Sendo a Terra um planeta de provas e expiações,
não reencarnam aqui indivíduos perfeitos. Todos nós, portanto, trazemos
inclinações diversas, decorrentes de hábitos e vícios cultivados nas
precedentes existências, inclinações essas que nos cabe domar, se é que
desejamos efetivamente transformar-nos.
A tarefa parece difícil. Que o digam os oncologistas que não conseguem deixar o cigarro.

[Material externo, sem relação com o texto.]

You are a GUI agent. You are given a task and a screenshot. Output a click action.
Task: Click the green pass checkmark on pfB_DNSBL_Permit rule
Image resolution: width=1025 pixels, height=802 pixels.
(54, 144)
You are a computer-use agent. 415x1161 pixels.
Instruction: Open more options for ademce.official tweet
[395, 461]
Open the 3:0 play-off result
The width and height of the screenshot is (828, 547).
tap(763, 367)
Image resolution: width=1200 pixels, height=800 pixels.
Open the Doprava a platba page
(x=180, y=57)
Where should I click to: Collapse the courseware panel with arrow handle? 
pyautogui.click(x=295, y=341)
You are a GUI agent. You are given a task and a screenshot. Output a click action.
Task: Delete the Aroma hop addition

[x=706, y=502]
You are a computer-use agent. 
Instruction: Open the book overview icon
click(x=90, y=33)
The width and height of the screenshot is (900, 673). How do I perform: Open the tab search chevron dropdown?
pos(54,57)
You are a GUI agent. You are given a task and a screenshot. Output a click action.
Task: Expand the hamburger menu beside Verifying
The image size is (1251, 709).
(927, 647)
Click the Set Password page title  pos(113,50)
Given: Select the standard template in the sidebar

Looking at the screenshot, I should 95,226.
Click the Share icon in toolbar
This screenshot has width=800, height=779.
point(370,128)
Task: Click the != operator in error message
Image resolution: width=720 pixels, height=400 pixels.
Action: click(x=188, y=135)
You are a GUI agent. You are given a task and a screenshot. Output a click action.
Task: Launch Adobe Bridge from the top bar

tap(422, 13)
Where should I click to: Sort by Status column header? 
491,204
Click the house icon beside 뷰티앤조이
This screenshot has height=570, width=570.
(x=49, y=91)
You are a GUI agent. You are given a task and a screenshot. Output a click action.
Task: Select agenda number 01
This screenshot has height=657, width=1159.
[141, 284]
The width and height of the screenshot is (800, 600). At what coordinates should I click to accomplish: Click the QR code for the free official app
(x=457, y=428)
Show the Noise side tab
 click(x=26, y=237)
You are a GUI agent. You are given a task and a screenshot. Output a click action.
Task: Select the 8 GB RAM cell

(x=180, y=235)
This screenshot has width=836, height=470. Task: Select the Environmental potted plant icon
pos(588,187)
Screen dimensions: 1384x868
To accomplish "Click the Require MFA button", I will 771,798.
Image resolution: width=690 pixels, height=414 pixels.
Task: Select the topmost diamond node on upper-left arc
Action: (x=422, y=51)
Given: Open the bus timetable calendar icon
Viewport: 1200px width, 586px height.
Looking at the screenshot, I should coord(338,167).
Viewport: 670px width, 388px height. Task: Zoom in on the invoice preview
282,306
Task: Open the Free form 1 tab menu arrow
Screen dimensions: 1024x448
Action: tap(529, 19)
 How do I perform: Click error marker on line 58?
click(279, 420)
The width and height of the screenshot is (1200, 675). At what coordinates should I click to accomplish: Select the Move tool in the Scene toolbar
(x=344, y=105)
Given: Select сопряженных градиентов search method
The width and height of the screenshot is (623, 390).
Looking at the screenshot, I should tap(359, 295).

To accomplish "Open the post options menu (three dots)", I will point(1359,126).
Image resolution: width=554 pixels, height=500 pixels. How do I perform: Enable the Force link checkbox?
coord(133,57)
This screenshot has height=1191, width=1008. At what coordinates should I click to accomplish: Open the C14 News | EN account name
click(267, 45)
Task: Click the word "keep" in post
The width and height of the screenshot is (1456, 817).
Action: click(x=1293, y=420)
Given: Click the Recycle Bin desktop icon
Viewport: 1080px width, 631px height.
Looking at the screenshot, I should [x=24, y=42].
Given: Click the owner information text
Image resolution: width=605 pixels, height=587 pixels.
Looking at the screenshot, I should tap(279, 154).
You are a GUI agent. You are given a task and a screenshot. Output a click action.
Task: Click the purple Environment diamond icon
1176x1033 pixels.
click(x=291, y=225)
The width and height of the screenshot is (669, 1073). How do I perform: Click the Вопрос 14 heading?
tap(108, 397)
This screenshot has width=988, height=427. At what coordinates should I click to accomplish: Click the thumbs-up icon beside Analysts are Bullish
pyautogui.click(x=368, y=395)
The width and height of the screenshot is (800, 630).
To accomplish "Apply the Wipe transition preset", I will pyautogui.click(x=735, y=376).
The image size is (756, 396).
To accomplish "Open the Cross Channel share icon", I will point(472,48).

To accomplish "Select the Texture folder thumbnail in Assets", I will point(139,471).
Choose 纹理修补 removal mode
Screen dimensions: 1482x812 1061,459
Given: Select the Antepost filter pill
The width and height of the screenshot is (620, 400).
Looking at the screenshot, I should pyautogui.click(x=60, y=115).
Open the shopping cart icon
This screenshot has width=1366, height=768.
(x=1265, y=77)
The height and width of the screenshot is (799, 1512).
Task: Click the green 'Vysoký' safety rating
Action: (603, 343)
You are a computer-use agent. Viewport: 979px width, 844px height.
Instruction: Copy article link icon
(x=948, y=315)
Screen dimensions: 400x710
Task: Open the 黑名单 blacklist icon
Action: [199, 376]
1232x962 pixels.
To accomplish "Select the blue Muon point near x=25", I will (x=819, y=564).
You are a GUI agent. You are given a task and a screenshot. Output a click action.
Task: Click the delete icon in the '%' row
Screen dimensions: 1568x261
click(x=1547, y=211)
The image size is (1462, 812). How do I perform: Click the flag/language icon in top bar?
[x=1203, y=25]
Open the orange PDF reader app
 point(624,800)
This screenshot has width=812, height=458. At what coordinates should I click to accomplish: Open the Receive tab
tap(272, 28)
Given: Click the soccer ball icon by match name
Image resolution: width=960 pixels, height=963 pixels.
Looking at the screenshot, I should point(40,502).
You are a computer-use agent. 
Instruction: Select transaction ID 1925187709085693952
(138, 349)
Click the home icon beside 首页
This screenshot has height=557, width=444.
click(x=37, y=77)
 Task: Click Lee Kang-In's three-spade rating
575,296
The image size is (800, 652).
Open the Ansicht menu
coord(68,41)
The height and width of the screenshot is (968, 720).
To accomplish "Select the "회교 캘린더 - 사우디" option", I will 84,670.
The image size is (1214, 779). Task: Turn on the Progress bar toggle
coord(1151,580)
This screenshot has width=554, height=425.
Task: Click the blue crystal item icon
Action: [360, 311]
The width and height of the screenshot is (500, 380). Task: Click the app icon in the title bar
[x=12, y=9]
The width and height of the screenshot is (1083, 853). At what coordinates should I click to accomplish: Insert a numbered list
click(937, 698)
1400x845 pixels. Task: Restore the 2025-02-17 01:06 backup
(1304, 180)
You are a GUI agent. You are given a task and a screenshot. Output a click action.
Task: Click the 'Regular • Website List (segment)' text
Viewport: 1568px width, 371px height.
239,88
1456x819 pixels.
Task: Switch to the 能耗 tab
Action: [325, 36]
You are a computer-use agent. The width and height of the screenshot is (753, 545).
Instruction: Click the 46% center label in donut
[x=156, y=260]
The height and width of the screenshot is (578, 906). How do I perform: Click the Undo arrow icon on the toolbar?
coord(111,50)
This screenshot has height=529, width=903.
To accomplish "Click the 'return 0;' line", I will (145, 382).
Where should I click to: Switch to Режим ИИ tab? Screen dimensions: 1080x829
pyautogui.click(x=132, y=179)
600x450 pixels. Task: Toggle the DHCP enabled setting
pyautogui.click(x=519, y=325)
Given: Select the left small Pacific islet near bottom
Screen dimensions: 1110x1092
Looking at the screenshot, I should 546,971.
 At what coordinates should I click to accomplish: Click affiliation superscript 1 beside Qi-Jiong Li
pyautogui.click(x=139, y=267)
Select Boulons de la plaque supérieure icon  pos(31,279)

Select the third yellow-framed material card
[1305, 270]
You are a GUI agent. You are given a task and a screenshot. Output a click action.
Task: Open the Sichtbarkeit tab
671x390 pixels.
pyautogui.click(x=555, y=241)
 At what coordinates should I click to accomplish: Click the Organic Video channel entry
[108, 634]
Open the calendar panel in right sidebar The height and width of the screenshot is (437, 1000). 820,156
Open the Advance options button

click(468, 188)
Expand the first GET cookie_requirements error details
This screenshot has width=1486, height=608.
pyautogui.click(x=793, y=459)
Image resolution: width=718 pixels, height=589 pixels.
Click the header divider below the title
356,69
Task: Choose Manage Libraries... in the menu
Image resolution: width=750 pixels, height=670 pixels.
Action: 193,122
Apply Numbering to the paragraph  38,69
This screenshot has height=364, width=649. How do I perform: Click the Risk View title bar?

Mas... será ela realmente difícil?
Os Benfeitores espirituais não entendem desse modo, como podemos ver pela resposta dada à questão 909 d´O Livro dos Espíritos:
–
Poderia sempre o homem, pelos seus esforços, vencer as suas más
inclinações? “Sim, e, frequentemente, fazendo esforços muito
insignificantes. O que lhe falta é a vontade. Ah! quão poucos dentre vós
fazem esforços!”
Diante de tal resposta, qual será o nosso comportamento?
Terá o passado mais força do que a nossa vontade?
Desejamos repetir nesta existência as tolices cometidas em existências pretéritas?